» **Required action**:
Return the lines below in which the string "Given" occurs.

» **Material for this task**:
=== Section Start ===
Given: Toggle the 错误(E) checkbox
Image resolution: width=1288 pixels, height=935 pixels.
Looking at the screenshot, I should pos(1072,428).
=== Section End ===
=== Section Start ===
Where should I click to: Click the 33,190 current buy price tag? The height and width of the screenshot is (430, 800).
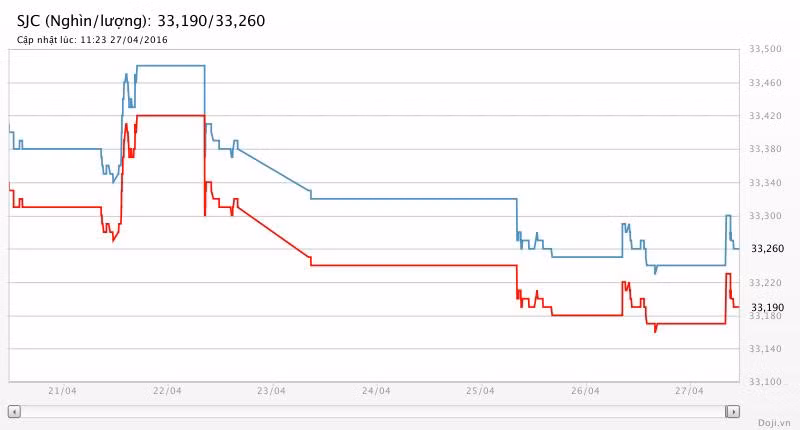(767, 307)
=== Section End ===
=== Section Start ===
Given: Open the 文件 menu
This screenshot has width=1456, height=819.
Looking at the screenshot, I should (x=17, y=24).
=== Section End ===
» **Solution**:
Given: Toggle the 错误(E) checkbox
Given: Open the 文件 menu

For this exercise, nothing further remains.